Available data —
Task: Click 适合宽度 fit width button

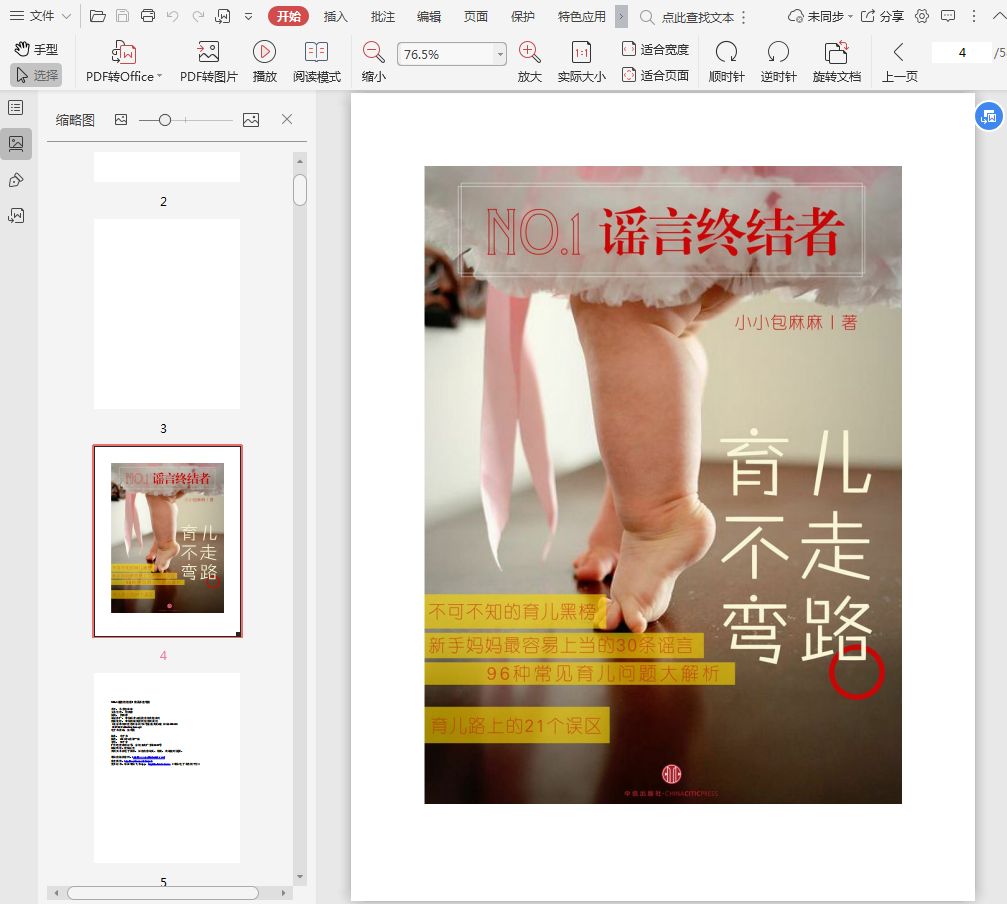Action: click(655, 49)
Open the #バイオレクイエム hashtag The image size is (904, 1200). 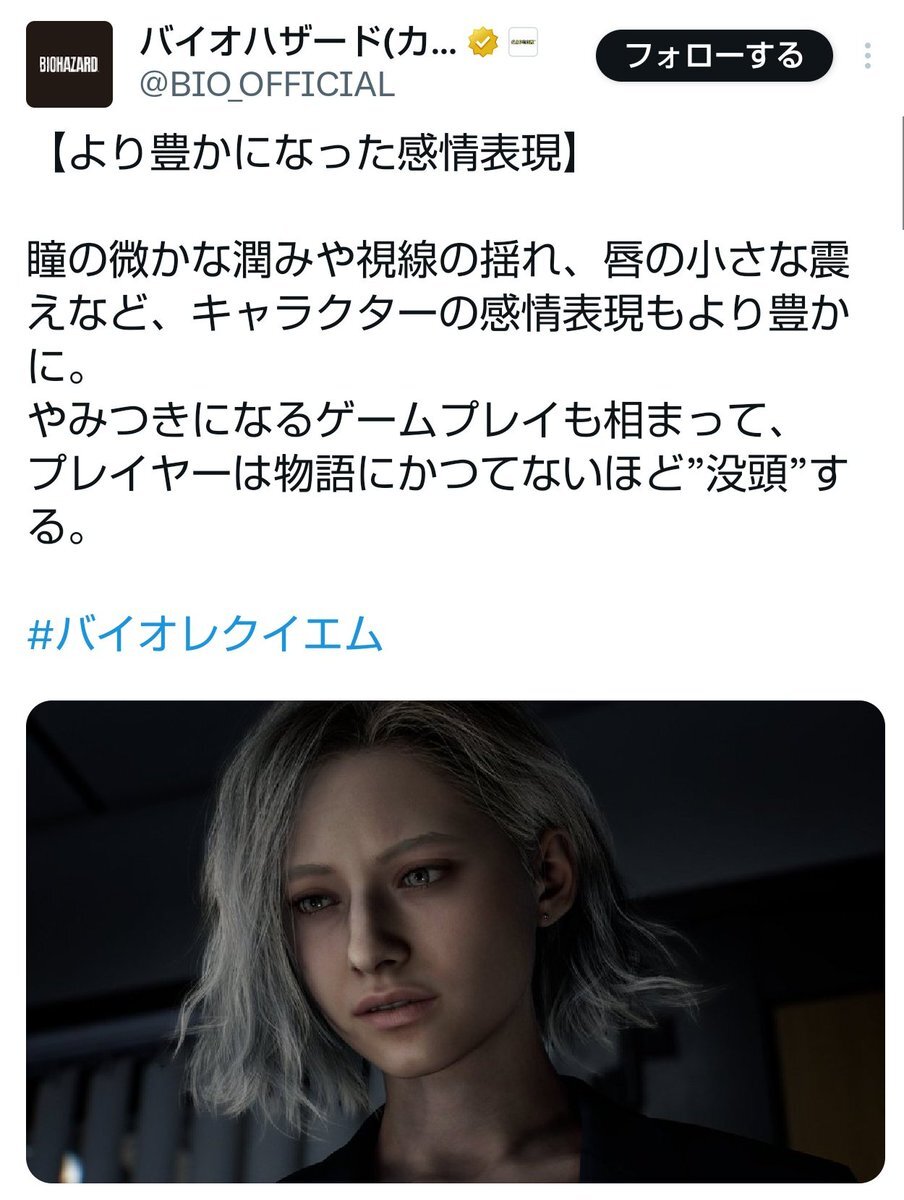(x=206, y=634)
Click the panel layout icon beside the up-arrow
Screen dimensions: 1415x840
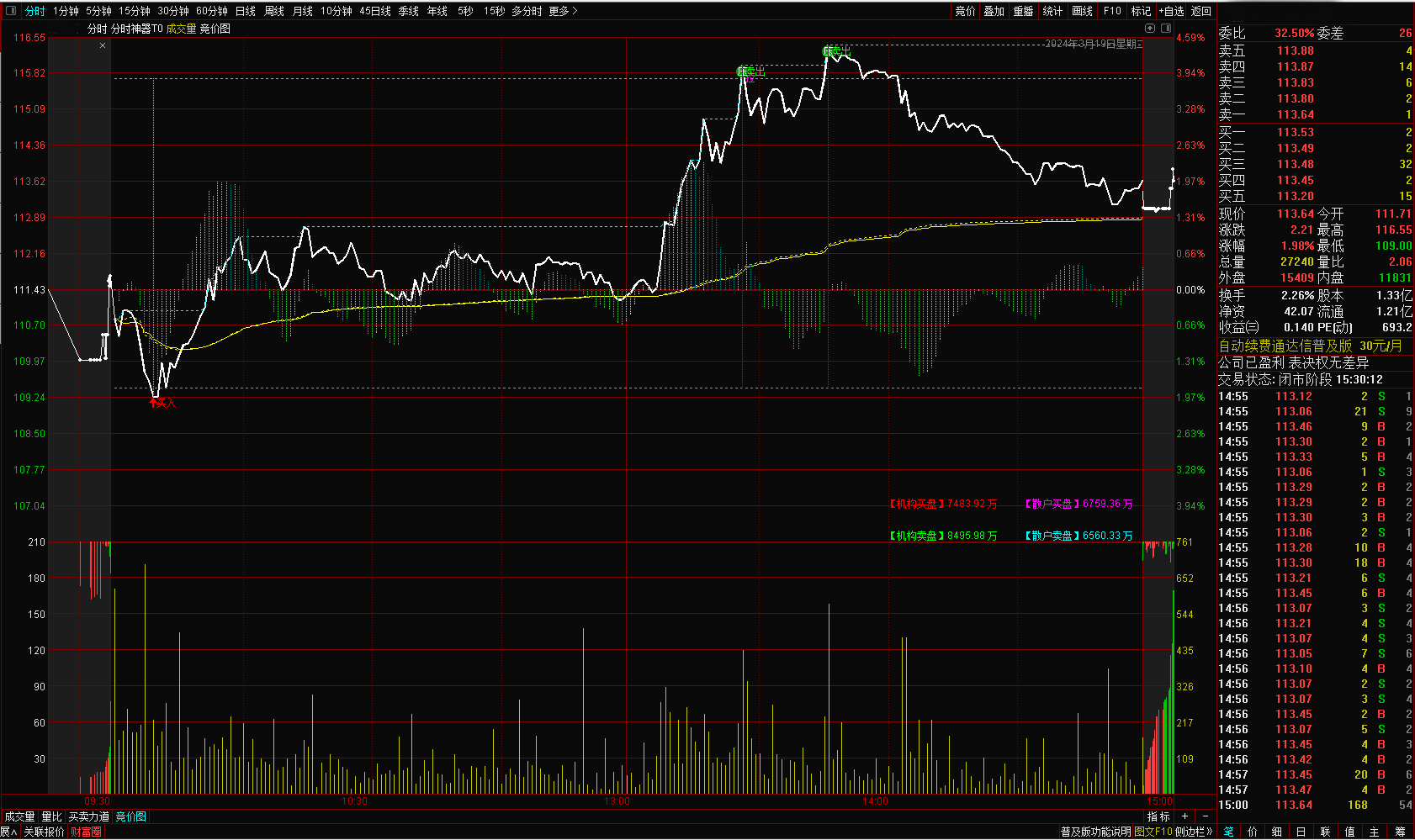(1166, 28)

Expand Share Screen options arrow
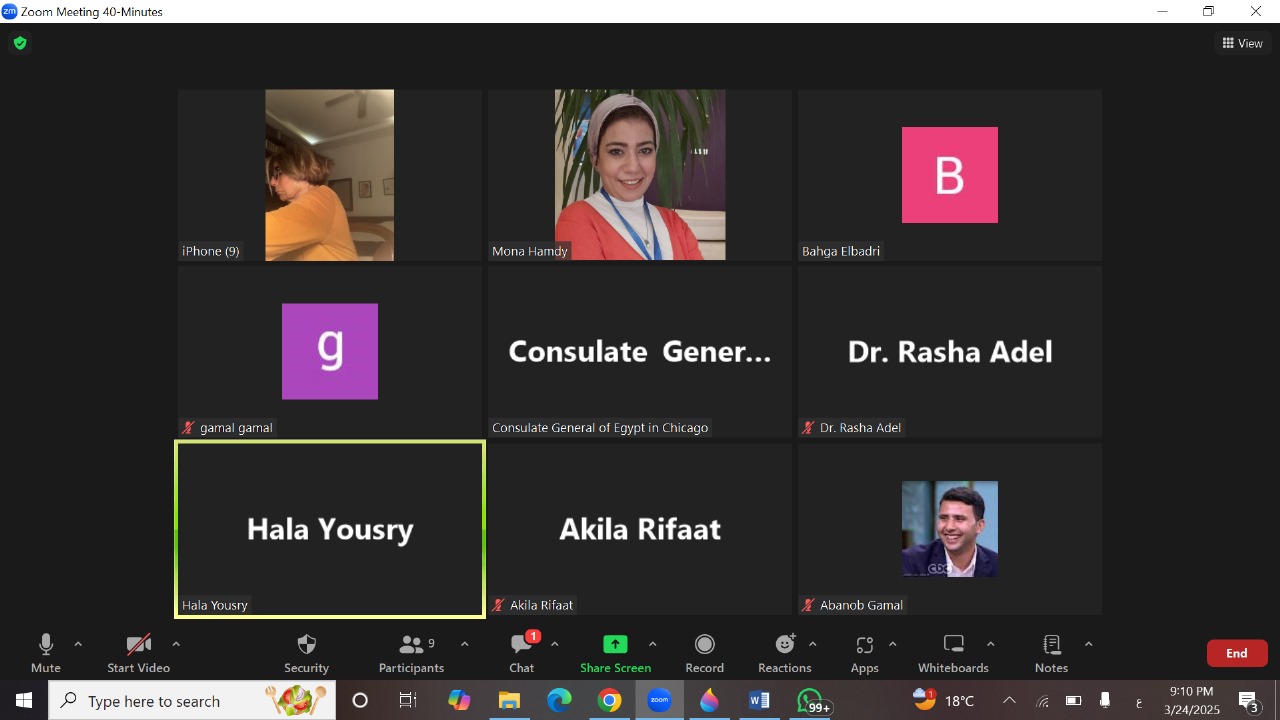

Description of the task — Give back exactly the lines running from the one that contains "Click the panel" to the end of the records, including both of those lines and excluding every picture.

Result of the exercise —
Click the panel layout icon beside the up-arrow
Screen dimensions: 1415x840
(1166, 28)

Expand Share Screen options arrow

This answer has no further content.